-- BEGIN Passage provided --
This work focuses on the issue of non-fragile state-feedback extended dissipative synchronization control for uncertain discrete-time neural networks (DTNNs) with leakage delay and unbounded time-varying delays. Firstly, by utilizing system solutions-based inequality and novel non-fragile controller, sufficient condition for global exponential stability (GES) and extended dissipativity are obtained for the error system. The system solutions-based inequality method proposed in this article can reduce workload and computational complexity, and the controller considers the fragility issue and the leakage delay. In addition, an algorithm is proposed to solve the nonlinear inequalities in the sufficient condition. Secondly, to facilitate the application of the result, sufficient condition for extended dissipative synchronization is also obtained for the error system corresponding to DTNNs with bounded time-varying delays and without leakage delay. Finally, the feasibility and significance of the results are illustrated via numerical simulations.
-- END Passage provided --
For each statement, decide whether it agrees with the passage on synchronization control for neural networks, answering yes or no and quoting the words of the passage that settle it. 1. The proposed inequality method can cut down workload and computational complexity. 2. The results are shown through experiments on physical hardware. 3. The controller leaves the leakage delay out of account.
-- BEGIN Extracted data --
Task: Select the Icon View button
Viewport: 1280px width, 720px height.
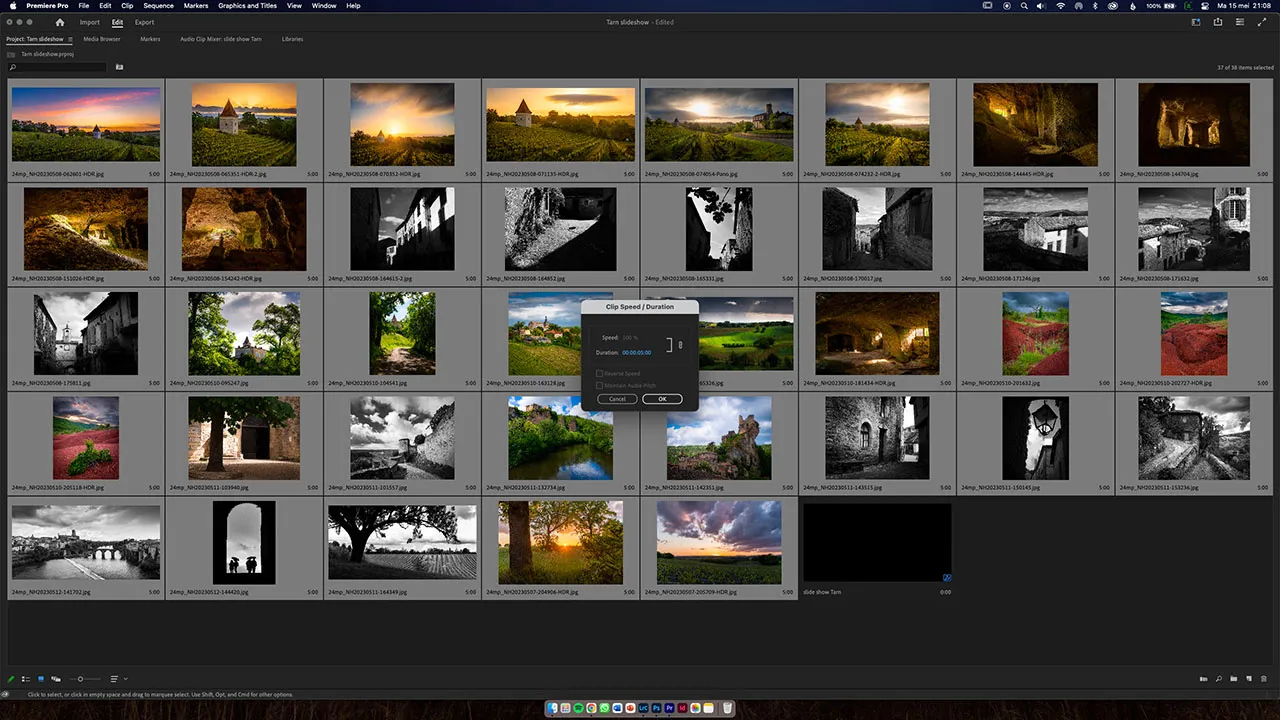Action: point(41,679)
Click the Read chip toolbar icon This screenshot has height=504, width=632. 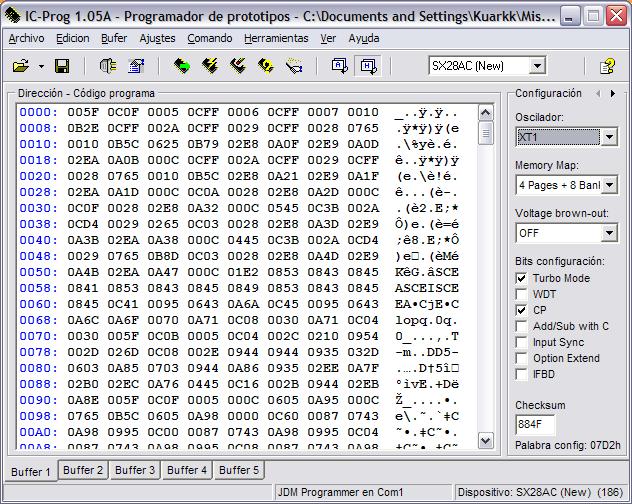181,66
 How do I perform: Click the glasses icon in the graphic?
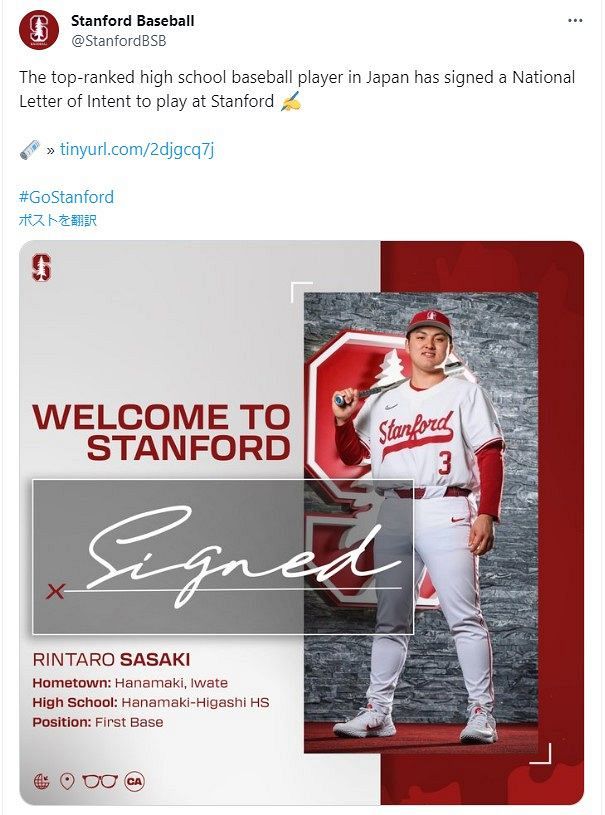100,781
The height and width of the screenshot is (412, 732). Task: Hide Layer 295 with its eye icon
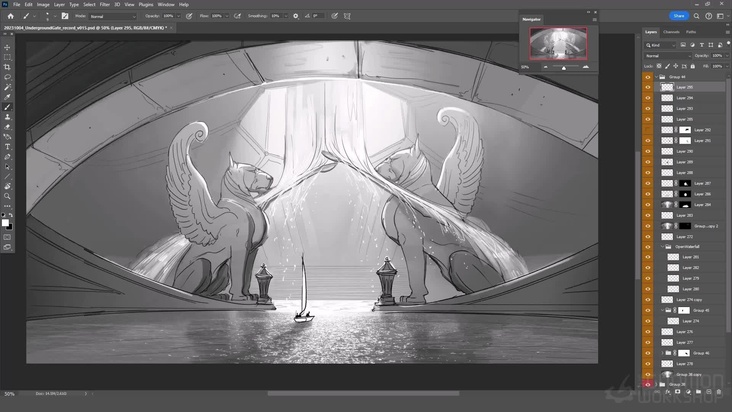coord(647,88)
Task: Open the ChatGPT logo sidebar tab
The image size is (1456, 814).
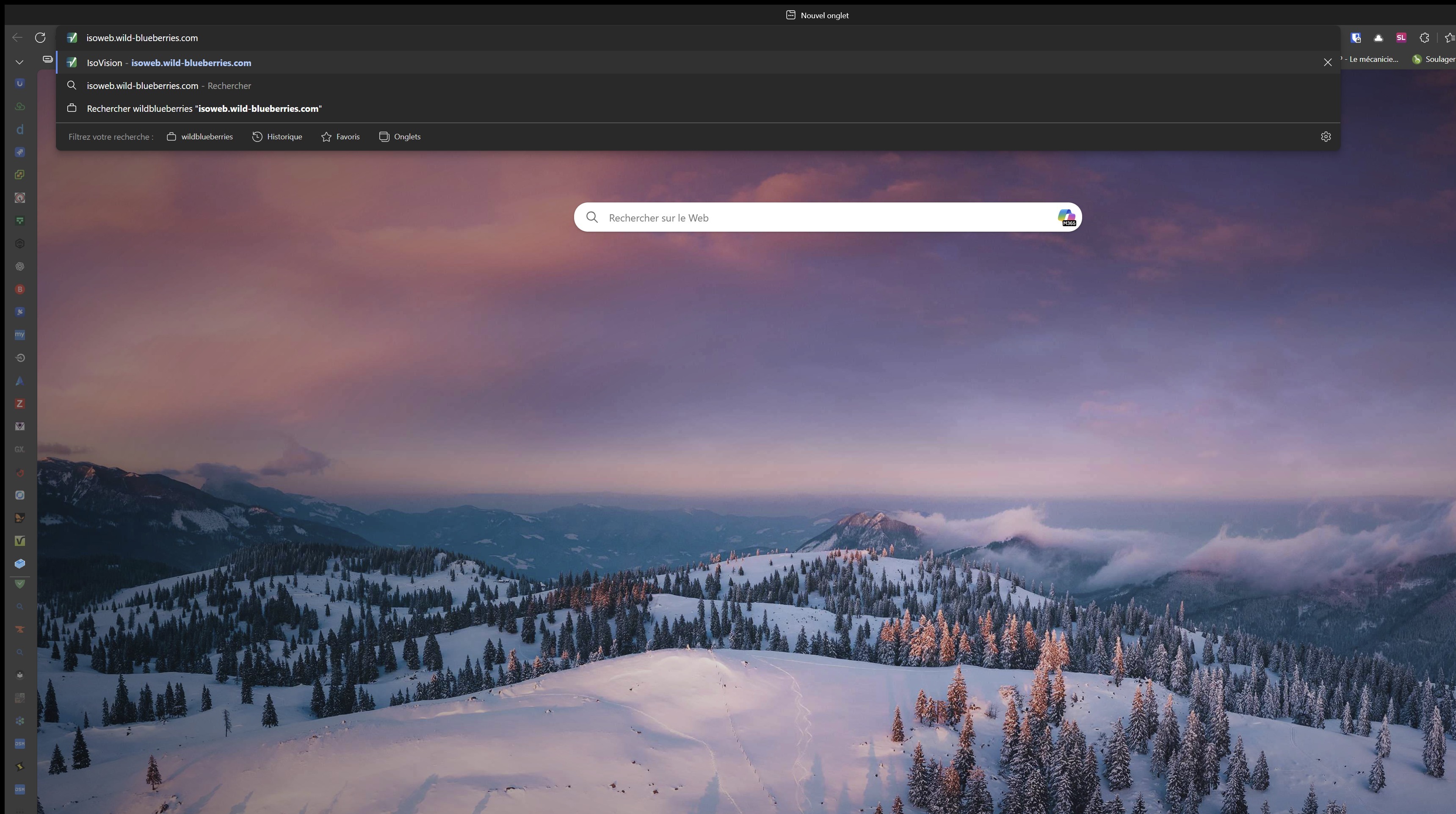Action: (20, 266)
-- END Extracted data --
Output of the task -
1. Yes: "can reduce workload and computational complexity"
2. No: "illustrated via numerical simulations"
3. No: "the controller considers the fragility issue and the leakage delay"